Records supplied:
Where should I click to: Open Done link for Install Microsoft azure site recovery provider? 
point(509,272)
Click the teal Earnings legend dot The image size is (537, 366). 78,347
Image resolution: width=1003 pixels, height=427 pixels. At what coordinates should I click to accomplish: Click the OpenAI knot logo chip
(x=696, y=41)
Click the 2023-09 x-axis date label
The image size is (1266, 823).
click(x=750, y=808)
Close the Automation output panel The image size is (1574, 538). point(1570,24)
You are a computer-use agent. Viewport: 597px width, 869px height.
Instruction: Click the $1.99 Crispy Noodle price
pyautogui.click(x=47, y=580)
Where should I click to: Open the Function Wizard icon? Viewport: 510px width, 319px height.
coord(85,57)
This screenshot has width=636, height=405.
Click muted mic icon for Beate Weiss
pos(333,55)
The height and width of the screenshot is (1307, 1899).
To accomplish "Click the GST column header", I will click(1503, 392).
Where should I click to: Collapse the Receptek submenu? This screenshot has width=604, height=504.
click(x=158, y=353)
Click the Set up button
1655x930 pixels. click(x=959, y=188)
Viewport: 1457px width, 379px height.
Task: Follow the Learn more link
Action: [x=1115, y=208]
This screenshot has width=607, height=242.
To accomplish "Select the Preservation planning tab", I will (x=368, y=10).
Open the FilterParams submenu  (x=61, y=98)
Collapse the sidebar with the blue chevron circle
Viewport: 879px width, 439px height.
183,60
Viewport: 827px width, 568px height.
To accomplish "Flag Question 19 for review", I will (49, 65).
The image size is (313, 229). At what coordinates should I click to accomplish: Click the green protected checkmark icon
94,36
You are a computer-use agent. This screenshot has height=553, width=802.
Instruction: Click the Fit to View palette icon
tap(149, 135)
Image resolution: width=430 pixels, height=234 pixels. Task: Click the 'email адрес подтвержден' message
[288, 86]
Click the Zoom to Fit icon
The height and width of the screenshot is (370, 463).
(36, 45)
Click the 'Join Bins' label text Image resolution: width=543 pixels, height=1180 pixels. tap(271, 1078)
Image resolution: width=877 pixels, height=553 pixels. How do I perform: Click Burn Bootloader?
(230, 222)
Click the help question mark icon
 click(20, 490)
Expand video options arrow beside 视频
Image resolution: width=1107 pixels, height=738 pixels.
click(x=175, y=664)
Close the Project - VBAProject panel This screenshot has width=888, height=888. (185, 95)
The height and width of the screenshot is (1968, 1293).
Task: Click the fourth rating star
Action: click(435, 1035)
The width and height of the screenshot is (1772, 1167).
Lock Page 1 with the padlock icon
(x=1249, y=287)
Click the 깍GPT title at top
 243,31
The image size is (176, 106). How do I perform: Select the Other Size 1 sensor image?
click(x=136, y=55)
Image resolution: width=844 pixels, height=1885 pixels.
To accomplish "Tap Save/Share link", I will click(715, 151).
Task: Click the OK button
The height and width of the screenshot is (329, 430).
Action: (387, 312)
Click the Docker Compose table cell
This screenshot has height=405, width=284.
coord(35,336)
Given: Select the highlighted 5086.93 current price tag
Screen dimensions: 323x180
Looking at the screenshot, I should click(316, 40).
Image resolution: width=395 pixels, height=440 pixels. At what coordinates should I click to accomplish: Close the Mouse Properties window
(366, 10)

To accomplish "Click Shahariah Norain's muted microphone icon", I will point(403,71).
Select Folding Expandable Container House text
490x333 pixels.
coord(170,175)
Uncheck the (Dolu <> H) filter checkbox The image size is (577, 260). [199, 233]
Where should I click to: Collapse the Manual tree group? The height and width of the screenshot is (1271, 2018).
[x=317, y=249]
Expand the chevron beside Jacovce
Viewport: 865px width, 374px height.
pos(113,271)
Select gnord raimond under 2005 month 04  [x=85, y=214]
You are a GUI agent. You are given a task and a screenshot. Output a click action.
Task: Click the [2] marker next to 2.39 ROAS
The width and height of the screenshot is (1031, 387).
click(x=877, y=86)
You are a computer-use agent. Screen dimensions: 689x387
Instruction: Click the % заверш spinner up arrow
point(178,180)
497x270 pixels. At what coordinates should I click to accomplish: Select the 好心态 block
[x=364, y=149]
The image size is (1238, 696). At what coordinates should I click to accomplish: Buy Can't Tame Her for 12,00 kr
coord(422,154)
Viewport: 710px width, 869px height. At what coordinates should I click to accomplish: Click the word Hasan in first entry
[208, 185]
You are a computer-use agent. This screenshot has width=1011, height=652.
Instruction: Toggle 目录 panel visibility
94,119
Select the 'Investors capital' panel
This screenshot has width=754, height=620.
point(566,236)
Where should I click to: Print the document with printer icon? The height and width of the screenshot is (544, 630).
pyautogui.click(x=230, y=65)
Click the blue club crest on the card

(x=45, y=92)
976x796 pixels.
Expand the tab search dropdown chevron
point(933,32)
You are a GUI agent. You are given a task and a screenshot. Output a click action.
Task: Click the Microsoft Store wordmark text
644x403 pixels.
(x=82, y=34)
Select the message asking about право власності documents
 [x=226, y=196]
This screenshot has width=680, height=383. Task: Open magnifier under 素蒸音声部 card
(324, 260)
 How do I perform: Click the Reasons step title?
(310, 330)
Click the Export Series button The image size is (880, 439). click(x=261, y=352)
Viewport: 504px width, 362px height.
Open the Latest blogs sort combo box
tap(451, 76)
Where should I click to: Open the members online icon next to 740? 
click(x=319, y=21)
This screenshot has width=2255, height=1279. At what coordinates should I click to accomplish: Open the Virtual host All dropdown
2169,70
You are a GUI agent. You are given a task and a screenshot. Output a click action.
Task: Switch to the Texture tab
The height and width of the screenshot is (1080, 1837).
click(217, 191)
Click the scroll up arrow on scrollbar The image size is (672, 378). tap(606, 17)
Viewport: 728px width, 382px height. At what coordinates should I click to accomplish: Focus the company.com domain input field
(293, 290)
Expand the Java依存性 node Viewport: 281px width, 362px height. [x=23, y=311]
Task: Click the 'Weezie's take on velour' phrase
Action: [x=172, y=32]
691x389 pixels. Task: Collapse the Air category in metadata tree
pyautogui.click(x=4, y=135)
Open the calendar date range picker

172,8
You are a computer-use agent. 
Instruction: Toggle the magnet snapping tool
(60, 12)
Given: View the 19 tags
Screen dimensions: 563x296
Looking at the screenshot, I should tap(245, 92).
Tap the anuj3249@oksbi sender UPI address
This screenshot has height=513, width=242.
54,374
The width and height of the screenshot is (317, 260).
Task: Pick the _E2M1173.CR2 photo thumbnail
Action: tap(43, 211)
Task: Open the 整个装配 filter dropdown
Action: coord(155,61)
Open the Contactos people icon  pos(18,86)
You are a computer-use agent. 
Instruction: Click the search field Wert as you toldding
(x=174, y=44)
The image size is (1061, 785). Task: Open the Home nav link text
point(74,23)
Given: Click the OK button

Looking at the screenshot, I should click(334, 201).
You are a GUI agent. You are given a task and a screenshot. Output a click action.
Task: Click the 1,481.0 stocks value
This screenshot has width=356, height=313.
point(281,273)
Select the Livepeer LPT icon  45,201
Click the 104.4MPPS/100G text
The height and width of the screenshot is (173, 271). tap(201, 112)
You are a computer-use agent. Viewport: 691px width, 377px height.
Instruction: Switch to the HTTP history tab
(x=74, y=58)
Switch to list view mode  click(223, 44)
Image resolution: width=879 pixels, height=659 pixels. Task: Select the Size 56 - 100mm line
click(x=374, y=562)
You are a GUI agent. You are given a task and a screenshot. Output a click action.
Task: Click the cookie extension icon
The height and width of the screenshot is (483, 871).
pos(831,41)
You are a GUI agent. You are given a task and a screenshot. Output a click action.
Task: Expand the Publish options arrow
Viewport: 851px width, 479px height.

Given exercise: Copy the entries above verbatim, from the line with "This screenshot has width=636, height=405." up to and including the line with "Open the FilterParams".

Response to the exercise:
This screenshot has width=636, height=405.
Click muted mic icon for Beate Weiss
pos(333,55)
The height and width of the screenshot is (1307, 1899).
To accomplish "Click the GST column header", I will click(1503, 392).
Where should I click to: Collapse the Receptek submenu? This screenshot has width=604, height=504.
click(x=158, y=353)
Click the Set up button
1655x930 pixels. click(x=959, y=188)
Viewport: 1457px width, 379px height.
Task: Follow the Learn more link
Action: [x=1115, y=208]
This screenshot has width=607, height=242.
To accomplish "Select the Preservation planning tab", I will (x=368, y=10).
Open the FilterParams submenu  (x=61, y=98)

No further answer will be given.